Brandon'ın ateş edebileceği bir yer olduğu ve diğer taraftaki diğerlerine başarılı bir şekilde vurduğu sesleri duyabildiği için işe yaramış gibi görünüyordu. Doğrusunu söylemek gerekirse bundan hoşlanmadı. Bu konuda büyük olasılıkla masum olan başkalarına zarar verdiği hissinden hoşlanmıyordu. Hiçbir şekilde savaşçı değillerdi.
ve çıkan seslere göre birisi onları ateş etmeye devam etmeye zorluyordu.
“Hemen içeri girin!” Yaraları falan ne olursa olsun, hemen ardından odaya hücum ettiler.
“Savaşmak istemiyorsun!” Bradon bağırdı ve onları son bir kez uyardı. “Bunu yaparsanız çoğunuz hayatınızı kaybedeceksiniz. Ben bir takım kaptanıyım, iyi eğitimliyim ve yıllardır silah kullanıyorum. Yani beni devirmeyi başarsanız bile, sizden bir sürü kişi olacak. benimle birlikte inecek.”

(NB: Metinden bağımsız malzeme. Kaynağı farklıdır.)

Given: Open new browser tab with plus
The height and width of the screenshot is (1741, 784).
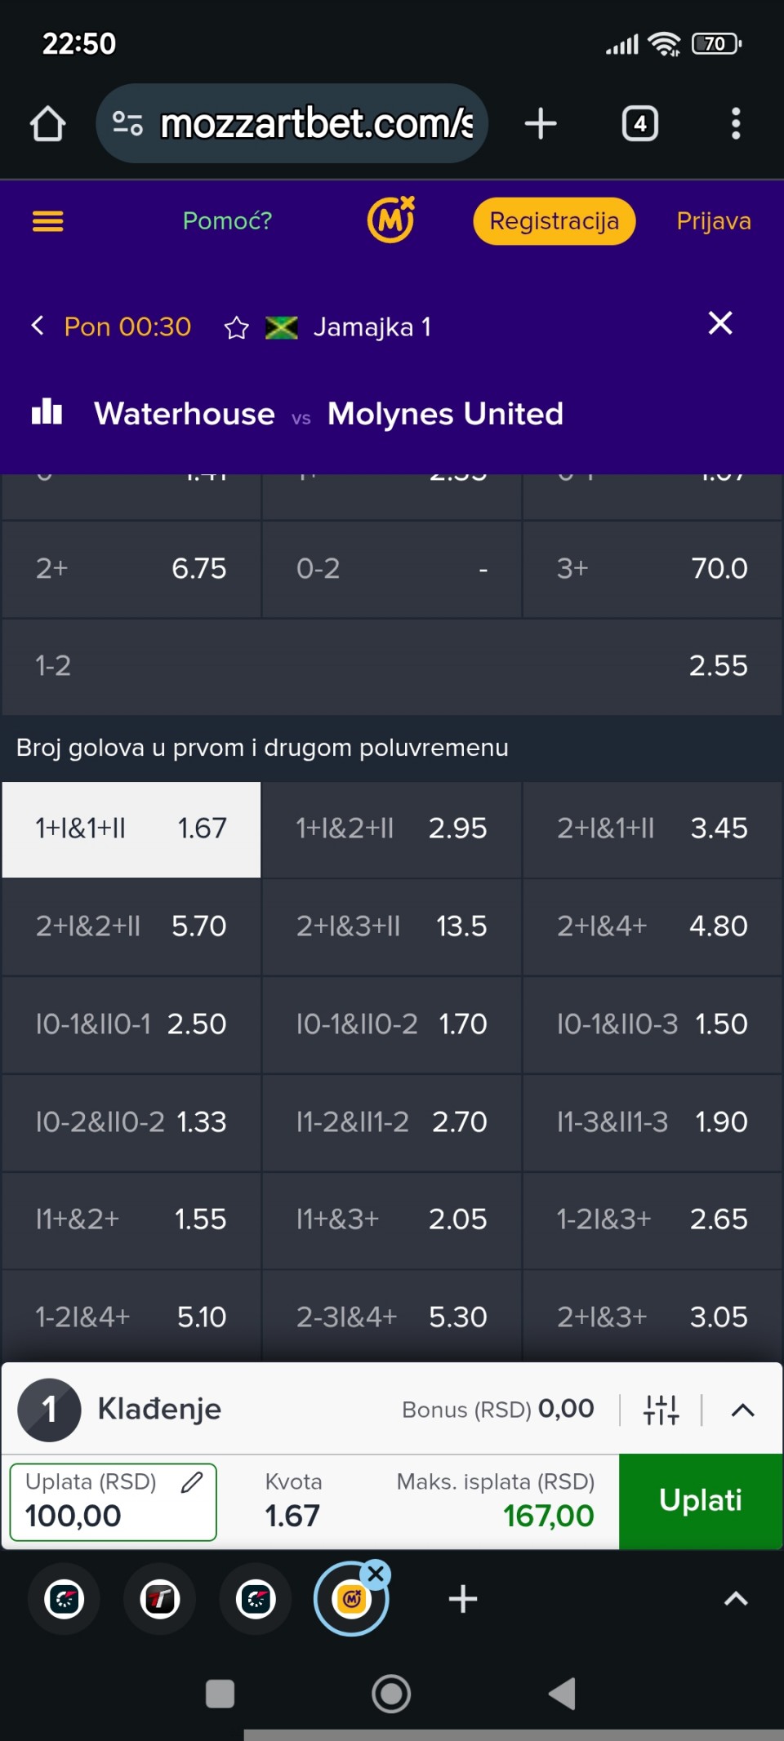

İçeri girenlerin ayaklarından yere ateş eden Brandon, silah kullanmada ne kadar becerikli olduğunu onlara göstermek için uyarı atışı da yaptı. Onlara vurmuş olsaydı paniğe kapılma ihtimalleri daha yüksekti, dolayısıyla sahip olduğu tek seçenek buydu.
Brandon “Bırakın geçelim” dedi. “Doktorunuzun bu kadına yaptığına bakın, size de aynısını yapacak, burada kalmanıza gerek yok. Bizim hepiniz için bir yerimiz, güvenli bir yerimiz var.”
Kısa bir süre sonra, koridorda, silahlıların hemen arkasında, tuhaf görünüşlü tüfeklere sahip birkaç kişi belirdi ve hiç tereddüt etmeden ikisine ateş açtılar. Brandon onların kurşun olduğunu düşünerek çoğundan kaçınmıştı ama aniden kolunda küçük bir batma hissetti.
'Bir dart… ve kendimi çok uykulu hissediyorum.. bu sakinleştirici mi?' diye düşündü Brandon ama çok güçlüydü ve ne olduğunu tam olarak anlayamadan bilinçsizce yere düştü.
******
Şimdiye kadar LUZ'u desteklediğiniz için herkese teşekkür ederim ve umarım hikayeye oy vererek WSA yolculuğunda LUZ'u desteklemeye devam edersiniz! Lütfen Taşlarınızı ve Biletlerinizi kullanmaya devam edin!